• _Directions_:
- A) Rewrite the paragraph of the modernization text that begins "The strangler fig pattern is" as a short bulleted list, keeping its main facts.
- B) According to the modernization text, by how much do cloud infrastructure costs typically fall after migration compared to on-premises maintenance?
- C) List every modernization strategy named in the 6 Rs framework described in the modernization text.

• _Extract provided_:

┄┄┄┄┄┄

The 6 Rs framework assigns each legacy asset a modernization strategy: Rehost (lift-and-shift to cloud with no code changes, fastest and cheapest), Replatform (move to managed cloud services with minor optimizations), Refactor (restructure code to improve architecture without changing behavior), Re-architect (redesign using cloud-native patterns like microservices), Rebuild (rewrite from scratch), and Replace (retire with a SaaS product). Most enterprise programs combine multiple strategies: cost-efficient rehosting for stable low-risk applications, refactoring for business-critical systems with high technical debt, and replacement for commodity functions. inVerita assigns each workload a strategy based on business value, technical debt level, and migration ROI.
The strangler fig pattern is an incremental modernization approach where new services are built alongside the legacy system and production traffic is progressively rerouted to them until the old system can be safely retired. Named after the tree that grows around and eventually replaces its host, it avoids the high-risk big-bang rewrite. Full rewrites fail at a well-documented rate: they take longer than estimated, cost more than planned, and frequently reproduce the problems of the original system. The strangler fig lets teams ship value continuously, validate each component in production before retiring its legacy equivalent, and reverse course if a problem is discovered.
Costs depend heavily on the portfolio size, complexity, and strategy applied. A focused rehosting migration of 20 to 50 workloads typically costs $50,000 to $200,000. Refactoring or re-architecting a legacy monolith into microservices costs $150,000 to $600,000 depending on codebase size and integration complexity. Full legacy platform replacement with modern custom development costs $500,000 or more for enterprise systems. On the return side, cloud infrastructure costs typically fall 20 to 40% compared to on-premises maintenance after migration, and engineering team productivity improves as the system becomes easier to change and extend.
AI tools have dramatically compressed the slowest and most expensive phase of any modernization project: legacy code discovery and analysis. Large language models analyze legacy COBOL, RPG, and undocumented .NET Framework codebases to generate functional documentation automatically, identify embedded business rules, map dependencies between components and databases, and produce data flow diagrams. Tools such as Amazon Q Developer, GitHub Copilot, and purpose-built migration platforms use these capabilities to reduce legacy analysis time by 40 to 70%. AI also accelerates test case generation for validating migrated components. inVerita integrates AI tooling across the discovery, refactoring, and testing phases of every modernization engagement.

┄┄┄┄┄┄

• _Collected data_:
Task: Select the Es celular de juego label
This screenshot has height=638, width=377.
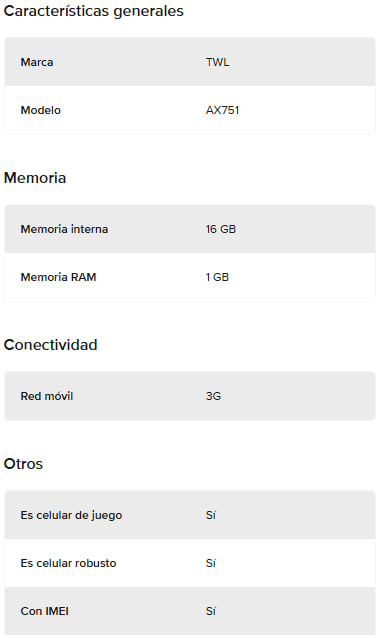Action: 72,515
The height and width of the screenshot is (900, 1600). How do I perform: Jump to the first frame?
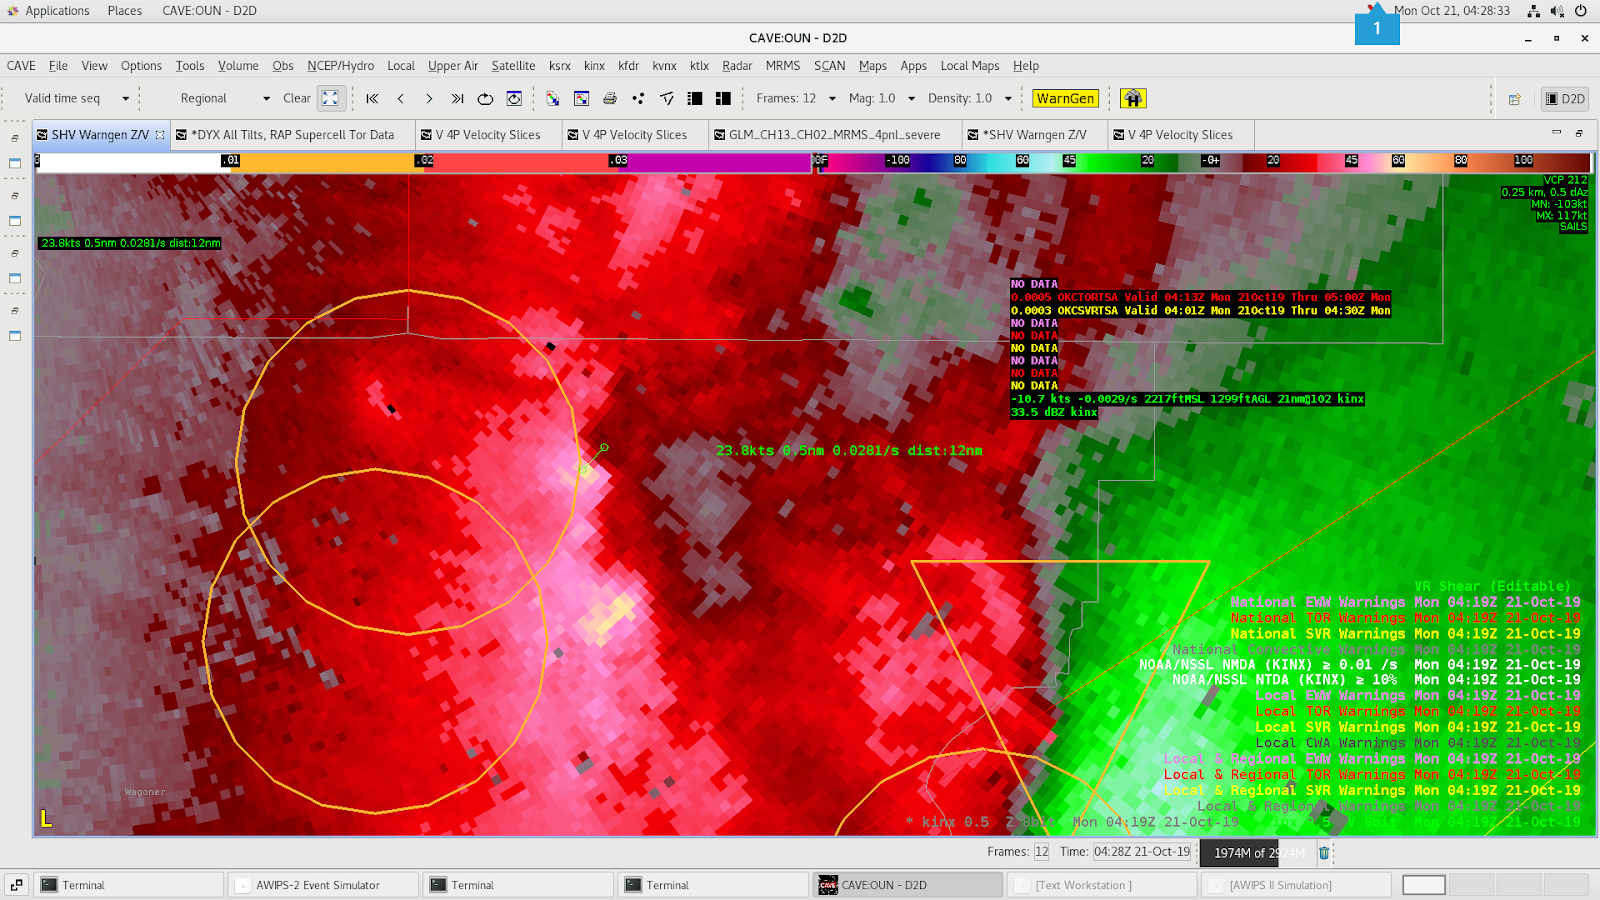click(372, 98)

┄┄┄┄┄┄

• _Solved problems_:
- A)
- The strangler fig pattern is an incremental modernization approach: new services are built alongside the legacy system, and production traffic is gradually rerouted to them until the old system can be safely retired.
- It is named after the tree that grows around its host and eventually replaces it.
- It avoids the high-risk big-bang rewrite.
- Full rewrites fail at a well-documented rate. They take longer than estimated, cost more than planned, and often reproduce the original system's problems.
- With this pattern, teams can ship value continuously, validate each component in production before retiring its legacy equivalent, and reverse course if a problem is found.

- B) They typically fall 20 to 40%.

- C)
- Rehost
- Replatform
- Refactor
- Re-architect
- Rebuild
- Replace